Segment Start: Records shown

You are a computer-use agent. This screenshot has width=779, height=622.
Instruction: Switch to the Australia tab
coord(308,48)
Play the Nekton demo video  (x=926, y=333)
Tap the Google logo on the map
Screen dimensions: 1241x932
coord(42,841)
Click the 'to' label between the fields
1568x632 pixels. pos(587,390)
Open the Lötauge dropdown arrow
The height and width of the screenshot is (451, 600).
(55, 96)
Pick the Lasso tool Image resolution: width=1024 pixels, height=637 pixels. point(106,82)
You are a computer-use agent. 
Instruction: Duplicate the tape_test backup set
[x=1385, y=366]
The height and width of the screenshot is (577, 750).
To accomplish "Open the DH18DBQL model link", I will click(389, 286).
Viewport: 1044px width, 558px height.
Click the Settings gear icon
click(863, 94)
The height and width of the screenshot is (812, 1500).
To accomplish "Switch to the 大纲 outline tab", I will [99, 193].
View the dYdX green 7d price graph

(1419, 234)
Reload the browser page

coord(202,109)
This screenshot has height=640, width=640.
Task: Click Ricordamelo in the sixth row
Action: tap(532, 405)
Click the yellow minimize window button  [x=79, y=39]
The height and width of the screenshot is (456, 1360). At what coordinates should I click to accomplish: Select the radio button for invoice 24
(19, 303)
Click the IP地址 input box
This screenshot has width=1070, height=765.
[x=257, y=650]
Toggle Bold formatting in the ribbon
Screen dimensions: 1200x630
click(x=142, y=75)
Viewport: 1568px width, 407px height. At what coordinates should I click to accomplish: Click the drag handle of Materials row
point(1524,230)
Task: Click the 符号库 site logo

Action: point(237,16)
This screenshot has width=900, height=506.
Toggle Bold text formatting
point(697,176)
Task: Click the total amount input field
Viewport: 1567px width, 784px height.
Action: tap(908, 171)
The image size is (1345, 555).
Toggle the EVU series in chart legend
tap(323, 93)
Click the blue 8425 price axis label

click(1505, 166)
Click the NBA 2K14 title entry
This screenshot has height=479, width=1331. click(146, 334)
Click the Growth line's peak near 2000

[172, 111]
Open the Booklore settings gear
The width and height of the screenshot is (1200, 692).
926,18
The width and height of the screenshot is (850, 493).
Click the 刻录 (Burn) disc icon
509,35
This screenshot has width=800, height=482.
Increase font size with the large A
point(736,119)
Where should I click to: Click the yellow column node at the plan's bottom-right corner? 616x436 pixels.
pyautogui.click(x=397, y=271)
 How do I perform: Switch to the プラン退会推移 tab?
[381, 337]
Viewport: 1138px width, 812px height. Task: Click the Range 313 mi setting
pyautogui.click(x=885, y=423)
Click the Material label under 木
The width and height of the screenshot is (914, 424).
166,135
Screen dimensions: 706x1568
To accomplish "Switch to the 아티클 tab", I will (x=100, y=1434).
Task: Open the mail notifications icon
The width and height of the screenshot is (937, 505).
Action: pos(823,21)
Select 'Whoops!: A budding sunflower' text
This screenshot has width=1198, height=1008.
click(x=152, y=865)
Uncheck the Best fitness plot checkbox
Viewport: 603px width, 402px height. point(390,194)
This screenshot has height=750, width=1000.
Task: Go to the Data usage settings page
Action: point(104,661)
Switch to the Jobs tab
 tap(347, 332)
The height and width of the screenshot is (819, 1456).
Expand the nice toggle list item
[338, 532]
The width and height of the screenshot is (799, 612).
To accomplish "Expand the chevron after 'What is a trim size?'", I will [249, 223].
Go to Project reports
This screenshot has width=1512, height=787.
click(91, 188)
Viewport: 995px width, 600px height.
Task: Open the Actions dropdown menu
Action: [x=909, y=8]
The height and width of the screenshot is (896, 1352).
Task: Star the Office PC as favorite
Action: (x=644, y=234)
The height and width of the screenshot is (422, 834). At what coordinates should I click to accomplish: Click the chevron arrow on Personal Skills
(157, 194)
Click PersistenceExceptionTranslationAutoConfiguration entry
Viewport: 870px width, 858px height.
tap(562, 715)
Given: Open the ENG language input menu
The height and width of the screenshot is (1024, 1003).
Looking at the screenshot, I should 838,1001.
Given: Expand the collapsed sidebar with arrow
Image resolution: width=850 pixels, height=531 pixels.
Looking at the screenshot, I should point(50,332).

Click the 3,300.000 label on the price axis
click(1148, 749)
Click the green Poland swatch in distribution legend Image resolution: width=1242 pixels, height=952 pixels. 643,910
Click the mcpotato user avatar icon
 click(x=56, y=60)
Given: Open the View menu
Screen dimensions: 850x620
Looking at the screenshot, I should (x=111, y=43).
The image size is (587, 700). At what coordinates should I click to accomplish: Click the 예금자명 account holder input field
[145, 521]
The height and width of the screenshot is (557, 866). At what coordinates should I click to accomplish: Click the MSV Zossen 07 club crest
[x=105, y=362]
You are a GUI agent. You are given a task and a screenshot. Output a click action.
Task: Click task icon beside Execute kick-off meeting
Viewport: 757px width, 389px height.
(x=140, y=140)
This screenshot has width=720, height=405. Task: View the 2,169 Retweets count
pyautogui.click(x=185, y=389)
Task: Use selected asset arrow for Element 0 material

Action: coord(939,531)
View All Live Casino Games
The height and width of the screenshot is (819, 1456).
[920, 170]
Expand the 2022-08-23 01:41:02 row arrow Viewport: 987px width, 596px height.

Segment End: Records shown

> _Task objective_:
In the data above, retype exactly and only the lines between the one holding "Click the Growth line's peak near 2000" and the one holding "Click PersistenceExceptionTranslationAutoConfiguration entry", inclusive.

> _Exercise result_:
Click the Growth line's peak near 2000

[172, 111]
Open the Booklore settings gear
The width and height of the screenshot is (1200, 692).
926,18
The width and height of the screenshot is (850, 493).
Click the 刻录 (Burn) disc icon
509,35
This screenshot has width=800, height=482.
Increase font size with the large A
point(736,119)
Where should I click to: Click the yellow column node at the plan's bottom-right corner? 616x436 pixels.
pyautogui.click(x=397, y=271)
 How do I perform: Switch to the プラン退会推移 tab?
[381, 337]
Viewport: 1138px width, 812px height. Task: Click the Range 313 mi setting
pyautogui.click(x=885, y=423)
Click the Material label under 木
The width and height of the screenshot is (914, 424).
166,135
Screen dimensions: 706x1568
To accomplish "Switch to the 아티클 tab", I will (x=100, y=1434).
Task: Open the mail notifications icon
The width and height of the screenshot is (937, 505).
Action: pos(823,21)
Select 'Whoops!: A budding sunflower' text
This screenshot has width=1198, height=1008.
click(x=152, y=865)
Uncheck the Best fitness plot checkbox
Viewport: 603px width, 402px height. point(390,194)
This screenshot has height=750, width=1000.
Task: Go to the Data usage settings page
Action: point(104,661)
Switch to the Jobs tab
 tap(347, 332)
The height and width of the screenshot is (819, 1456).
Expand the nice toggle list item
[338, 532]
The width and height of the screenshot is (799, 612).
To accomplish "Expand the chevron after 'What is a trim size?'", I will [249, 223].
Go to Project reports
This screenshot has width=1512, height=787.
click(91, 188)
Viewport: 995px width, 600px height.
Task: Open the Actions dropdown menu
Action: [x=909, y=8]
The height and width of the screenshot is (896, 1352).
Task: Star the Office PC as favorite
Action: (x=644, y=234)
The height and width of the screenshot is (422, 834). At what coordinates should I click to accomplish: Click the chevron arrow on Personal Skills
(157, 194)
Click PersistenceExceptionTranslationAutoConfiguration entry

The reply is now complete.